▶ TO DO
Return copies of the lines below that mention "filter".

▶ THE DATA

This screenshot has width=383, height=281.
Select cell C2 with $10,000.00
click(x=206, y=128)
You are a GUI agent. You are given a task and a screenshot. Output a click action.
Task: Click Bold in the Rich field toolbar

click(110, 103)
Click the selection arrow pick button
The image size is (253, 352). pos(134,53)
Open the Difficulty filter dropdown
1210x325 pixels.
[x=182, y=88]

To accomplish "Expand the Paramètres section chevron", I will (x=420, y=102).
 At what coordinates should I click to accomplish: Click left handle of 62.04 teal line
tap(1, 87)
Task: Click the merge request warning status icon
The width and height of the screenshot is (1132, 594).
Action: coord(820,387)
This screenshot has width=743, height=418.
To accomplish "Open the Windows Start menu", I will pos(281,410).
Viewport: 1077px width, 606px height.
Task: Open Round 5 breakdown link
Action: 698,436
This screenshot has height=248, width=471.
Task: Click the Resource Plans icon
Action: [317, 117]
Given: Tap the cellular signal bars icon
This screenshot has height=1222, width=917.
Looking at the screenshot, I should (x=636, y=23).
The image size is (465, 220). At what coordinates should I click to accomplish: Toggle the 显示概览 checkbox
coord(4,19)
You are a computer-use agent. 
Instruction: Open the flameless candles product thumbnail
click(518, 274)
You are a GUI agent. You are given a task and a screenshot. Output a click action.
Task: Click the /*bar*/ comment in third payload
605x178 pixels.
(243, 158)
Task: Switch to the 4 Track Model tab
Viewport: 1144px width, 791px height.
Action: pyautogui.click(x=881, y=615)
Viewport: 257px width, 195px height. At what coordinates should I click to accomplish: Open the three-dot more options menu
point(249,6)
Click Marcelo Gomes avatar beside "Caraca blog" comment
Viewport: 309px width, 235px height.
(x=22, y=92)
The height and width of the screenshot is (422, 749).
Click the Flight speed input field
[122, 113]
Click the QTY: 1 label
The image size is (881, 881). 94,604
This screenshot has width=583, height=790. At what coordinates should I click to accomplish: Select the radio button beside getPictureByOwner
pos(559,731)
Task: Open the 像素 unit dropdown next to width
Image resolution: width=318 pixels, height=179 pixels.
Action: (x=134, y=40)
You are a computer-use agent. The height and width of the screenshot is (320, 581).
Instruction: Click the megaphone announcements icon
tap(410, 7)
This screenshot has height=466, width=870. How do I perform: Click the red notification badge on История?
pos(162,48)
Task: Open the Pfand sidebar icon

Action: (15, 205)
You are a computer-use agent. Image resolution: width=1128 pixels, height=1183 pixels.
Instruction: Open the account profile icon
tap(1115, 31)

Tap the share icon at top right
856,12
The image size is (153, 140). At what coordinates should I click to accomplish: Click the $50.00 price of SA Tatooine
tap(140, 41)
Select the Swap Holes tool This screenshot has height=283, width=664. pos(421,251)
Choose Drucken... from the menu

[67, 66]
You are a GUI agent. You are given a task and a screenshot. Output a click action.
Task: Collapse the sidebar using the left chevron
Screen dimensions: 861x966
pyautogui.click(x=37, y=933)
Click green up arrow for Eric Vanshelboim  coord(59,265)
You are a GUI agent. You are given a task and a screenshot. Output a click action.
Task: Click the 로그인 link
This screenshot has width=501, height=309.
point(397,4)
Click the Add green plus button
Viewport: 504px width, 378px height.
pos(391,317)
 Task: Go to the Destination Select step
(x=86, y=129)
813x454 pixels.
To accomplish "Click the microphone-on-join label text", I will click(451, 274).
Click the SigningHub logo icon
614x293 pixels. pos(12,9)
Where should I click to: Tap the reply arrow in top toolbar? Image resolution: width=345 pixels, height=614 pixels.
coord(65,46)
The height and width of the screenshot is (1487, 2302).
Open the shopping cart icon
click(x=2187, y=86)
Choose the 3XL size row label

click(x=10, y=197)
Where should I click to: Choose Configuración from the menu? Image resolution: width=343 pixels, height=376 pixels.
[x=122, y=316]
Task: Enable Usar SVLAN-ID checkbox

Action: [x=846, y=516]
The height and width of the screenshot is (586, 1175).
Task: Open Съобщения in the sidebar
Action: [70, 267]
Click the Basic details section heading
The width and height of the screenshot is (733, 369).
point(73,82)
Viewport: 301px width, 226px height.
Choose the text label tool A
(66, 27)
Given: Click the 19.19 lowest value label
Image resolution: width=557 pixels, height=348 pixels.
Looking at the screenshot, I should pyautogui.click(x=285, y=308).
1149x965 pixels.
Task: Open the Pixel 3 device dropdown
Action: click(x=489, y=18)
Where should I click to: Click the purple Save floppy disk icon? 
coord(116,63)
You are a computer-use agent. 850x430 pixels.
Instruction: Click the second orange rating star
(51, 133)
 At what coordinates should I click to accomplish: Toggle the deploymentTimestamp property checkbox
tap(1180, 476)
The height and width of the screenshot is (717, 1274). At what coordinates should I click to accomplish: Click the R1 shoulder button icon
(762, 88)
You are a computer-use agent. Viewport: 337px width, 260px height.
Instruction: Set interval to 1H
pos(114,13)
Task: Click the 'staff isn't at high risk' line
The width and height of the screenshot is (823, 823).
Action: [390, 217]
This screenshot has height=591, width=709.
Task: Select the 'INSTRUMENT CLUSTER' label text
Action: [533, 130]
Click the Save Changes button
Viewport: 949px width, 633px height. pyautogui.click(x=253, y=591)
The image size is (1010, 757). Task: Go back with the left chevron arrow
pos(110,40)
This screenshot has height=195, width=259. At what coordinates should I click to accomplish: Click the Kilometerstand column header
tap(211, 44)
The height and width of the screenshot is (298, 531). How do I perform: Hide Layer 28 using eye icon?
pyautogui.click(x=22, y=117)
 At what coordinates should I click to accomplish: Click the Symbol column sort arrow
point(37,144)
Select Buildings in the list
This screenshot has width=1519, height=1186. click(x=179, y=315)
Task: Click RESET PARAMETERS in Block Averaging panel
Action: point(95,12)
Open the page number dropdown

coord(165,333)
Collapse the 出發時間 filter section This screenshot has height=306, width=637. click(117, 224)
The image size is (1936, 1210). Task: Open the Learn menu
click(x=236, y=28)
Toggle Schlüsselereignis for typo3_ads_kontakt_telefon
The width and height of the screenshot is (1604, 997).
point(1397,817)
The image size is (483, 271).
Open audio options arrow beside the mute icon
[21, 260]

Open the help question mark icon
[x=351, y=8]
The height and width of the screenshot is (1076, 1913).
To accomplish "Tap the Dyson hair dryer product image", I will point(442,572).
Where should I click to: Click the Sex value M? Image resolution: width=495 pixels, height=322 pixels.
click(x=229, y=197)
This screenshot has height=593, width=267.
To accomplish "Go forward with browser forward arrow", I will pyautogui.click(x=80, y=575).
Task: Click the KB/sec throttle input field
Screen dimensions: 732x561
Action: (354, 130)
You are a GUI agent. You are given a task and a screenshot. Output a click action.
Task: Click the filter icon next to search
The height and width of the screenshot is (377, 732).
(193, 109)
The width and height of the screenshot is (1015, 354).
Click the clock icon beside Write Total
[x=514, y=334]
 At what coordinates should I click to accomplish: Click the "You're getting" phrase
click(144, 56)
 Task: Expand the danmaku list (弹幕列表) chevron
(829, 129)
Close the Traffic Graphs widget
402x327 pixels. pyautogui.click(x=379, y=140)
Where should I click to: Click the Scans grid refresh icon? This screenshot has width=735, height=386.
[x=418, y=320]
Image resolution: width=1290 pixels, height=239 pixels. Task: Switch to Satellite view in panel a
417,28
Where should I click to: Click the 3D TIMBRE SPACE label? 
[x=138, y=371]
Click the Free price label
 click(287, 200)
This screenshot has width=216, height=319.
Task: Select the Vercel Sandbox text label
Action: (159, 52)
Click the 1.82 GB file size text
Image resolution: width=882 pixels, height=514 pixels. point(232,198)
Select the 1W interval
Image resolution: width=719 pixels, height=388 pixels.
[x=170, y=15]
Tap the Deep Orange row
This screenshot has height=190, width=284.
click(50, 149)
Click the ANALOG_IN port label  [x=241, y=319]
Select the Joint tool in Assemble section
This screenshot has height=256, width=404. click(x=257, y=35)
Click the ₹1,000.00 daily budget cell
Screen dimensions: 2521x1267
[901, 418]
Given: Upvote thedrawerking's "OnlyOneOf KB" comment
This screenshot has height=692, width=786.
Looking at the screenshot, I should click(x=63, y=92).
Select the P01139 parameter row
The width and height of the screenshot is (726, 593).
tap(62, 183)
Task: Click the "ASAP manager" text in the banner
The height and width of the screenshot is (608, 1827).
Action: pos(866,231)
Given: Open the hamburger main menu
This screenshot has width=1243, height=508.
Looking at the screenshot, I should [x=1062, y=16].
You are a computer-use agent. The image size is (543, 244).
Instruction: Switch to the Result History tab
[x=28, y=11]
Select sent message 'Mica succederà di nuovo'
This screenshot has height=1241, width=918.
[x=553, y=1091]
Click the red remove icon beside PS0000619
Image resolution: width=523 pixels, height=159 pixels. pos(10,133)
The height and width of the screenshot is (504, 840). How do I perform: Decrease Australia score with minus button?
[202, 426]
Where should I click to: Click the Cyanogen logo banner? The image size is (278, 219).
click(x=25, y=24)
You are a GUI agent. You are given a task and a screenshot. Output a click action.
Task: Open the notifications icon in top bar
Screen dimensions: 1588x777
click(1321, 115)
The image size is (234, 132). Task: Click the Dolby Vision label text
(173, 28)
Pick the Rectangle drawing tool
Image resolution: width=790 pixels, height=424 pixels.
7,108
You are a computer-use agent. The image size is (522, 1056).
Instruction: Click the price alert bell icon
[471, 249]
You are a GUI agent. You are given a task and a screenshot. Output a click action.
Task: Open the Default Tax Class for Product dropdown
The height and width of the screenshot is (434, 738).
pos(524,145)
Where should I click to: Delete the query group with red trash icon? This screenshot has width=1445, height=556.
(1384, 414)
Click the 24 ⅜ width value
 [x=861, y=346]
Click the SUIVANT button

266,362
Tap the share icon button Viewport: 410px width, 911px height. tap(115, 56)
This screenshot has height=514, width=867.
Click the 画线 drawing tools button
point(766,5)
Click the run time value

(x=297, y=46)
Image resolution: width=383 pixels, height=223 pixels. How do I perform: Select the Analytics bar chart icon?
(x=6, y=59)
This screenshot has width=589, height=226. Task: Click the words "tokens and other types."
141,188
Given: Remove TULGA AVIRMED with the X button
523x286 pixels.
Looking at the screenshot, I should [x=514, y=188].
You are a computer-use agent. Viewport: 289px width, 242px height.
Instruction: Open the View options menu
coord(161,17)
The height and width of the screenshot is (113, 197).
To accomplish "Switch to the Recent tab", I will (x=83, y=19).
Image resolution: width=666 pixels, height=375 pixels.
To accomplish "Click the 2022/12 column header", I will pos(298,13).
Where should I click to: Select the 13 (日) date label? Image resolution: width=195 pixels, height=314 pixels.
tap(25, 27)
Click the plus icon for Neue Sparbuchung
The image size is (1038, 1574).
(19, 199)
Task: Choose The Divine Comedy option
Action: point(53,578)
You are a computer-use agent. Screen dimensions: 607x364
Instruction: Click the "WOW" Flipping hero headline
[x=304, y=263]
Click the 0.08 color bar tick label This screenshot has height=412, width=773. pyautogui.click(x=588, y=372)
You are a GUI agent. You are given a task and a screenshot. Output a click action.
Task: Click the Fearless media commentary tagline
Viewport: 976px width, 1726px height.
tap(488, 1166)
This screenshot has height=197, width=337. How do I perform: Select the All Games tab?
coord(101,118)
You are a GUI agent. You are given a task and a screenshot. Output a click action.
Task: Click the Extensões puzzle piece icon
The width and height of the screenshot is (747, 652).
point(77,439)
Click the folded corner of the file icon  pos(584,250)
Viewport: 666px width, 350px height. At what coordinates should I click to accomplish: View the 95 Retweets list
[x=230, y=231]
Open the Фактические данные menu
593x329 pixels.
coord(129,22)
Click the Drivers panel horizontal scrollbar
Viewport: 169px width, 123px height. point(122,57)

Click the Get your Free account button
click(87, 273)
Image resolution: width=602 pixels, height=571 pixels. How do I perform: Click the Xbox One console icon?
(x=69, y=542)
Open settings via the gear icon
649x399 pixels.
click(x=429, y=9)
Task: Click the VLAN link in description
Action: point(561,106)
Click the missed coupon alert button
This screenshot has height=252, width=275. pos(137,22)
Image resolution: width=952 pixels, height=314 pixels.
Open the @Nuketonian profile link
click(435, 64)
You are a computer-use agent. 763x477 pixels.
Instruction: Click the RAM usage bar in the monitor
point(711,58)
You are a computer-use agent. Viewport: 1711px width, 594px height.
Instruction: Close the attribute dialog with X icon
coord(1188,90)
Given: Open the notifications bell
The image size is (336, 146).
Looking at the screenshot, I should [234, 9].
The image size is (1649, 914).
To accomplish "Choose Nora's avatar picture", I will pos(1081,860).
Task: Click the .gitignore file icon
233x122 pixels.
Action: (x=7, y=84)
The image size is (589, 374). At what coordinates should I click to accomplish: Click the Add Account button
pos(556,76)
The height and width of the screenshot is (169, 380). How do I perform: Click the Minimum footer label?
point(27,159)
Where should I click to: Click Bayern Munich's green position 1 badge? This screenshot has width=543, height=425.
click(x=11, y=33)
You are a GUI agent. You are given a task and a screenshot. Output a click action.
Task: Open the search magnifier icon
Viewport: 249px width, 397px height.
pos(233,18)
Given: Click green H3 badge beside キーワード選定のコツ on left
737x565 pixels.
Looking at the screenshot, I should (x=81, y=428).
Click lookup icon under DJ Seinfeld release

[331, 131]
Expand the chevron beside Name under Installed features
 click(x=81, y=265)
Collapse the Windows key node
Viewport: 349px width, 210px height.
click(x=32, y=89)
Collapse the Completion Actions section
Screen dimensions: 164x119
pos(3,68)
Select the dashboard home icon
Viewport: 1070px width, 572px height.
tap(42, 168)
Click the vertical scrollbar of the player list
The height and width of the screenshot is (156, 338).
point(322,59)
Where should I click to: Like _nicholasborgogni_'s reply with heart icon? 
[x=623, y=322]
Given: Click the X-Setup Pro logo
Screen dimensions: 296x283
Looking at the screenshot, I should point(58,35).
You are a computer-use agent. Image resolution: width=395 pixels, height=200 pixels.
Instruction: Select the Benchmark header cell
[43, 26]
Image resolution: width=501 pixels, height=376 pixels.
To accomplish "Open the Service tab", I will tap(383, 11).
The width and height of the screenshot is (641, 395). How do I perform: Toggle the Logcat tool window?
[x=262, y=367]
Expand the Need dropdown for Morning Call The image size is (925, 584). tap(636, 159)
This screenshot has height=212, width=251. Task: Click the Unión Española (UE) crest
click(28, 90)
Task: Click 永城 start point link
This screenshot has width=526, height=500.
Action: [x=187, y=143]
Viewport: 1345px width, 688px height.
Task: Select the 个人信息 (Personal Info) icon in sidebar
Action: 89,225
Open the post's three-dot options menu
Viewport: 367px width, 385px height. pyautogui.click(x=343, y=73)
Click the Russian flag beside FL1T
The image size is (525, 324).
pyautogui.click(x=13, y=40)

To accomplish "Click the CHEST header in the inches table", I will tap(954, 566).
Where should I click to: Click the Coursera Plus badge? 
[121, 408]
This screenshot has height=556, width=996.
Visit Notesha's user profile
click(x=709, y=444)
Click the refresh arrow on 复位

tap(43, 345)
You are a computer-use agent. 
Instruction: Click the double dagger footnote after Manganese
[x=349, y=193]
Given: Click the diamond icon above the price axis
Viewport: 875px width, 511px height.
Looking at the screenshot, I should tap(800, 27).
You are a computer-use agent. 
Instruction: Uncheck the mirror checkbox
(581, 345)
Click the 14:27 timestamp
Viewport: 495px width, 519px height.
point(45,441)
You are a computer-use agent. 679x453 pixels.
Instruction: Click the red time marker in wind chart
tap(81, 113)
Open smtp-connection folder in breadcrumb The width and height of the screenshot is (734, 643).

▶ ANSWER FOR THE TASK
Open the Difficulty filter dropdown
Collapse the 出發時間 filter section This screenshot has height=306, width=637. click(117, 224)
Task: Click the filter icon next to search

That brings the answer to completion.